The track also reuses the melody from the hymn 'I'll Fly Away". Combs's verses were composed by rapper Sauce Money. Combs had originally asked Jay-Z to write the track, but he turned it down and suggested that Sauce Money write the track instead.

Critical reception
Tom Sinclair from Entertainment Weekly gave the song a grade of D, describing it as a "maudlin 'tribute' to the Notorious B.I.G., [in which] the late rapper's former mentor (Puff Daddy) and wife (Faith Evans) team up to say their farewells to the big man on a song that 'samples' The Police's 'Every Breath You Take'. With lyrics like 'Know you're in heaven, smiling down/Watching us while we pray for you,' 'I'll Be Missing You' gives the lie to those who claim hip-hoppers are above self-serving sentimentality." British magazine Music Week rated it four out of five, calling it a "dignified tribute". Also James Hyman from RM gave the song four out of five, noting that "once again, blatant plundering from an Eighties groove forms the basis for an instant pop-rap crossover." 

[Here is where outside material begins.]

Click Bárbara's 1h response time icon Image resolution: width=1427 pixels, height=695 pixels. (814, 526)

David Fricke from Rolling Stone wrote, "In "I'll Be Missing You", he didn't merely crib from Sting; he took a song about stalking and transformed it into a radiant hymn of brotherly love and a community's loss." Freelance music writer Jeremy Simmonds described it as "somewhat turgid". Ian Hyland from Sunday Mirror rated it nine out of ten, commenting, "Not the greatest rap I've ever heard but this tribute to murdered rapper Notorious B.I.G. is going to be H.U.G.E. In a mish-mash of The Police's "Every Breath You Take" and John Waite's "Missing", the highlight is Faith Evans' amazing voice."

Chart performance
"I'll Be Missing You" topped many charts across the world. It reached number one in the United States, the United Kingdom, Australia, Austria, Denmark, Flanders, Germany, Iceland, Ireland, Lithuania, the Netherlands, New Zealand, Norway, Poland, Romania, Spain, Sweden and Switzerland.

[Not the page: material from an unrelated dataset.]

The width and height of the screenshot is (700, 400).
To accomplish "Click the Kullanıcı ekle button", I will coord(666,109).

The song debuted at number one on the US Billboard Hot 100, and the only rap song by a male to do so until Eminem's "Not Afraid" debuted at the top spot 13 years later in 2010. The song spent a record-breaking 11 weeks at number one on the Hot 100, making it the longest running number one hip hop song in history until Eminem's "Lose Yourself" spent 12 weeks at number one in 2002.

The song re-entered the UK Singles Chart at number 32 on July 8, 2007, 10 years after it had its full physical release and 10 years after it was number one. As of July 2013, "I'll Be Missing You" is the 22nd best-selling song all-time in the UK.

Music video
A music video was made to accompany the song, directed by American director Hype Williams and shot in Chicago. Portions of the video were filmed in the Helmut Jahn designed moving walkway tunnel that connects Concourses B and C in Terminal 1 at the O'Hare International Airport. The music video was added to BET and MTV on the week ending on May 11, 1997.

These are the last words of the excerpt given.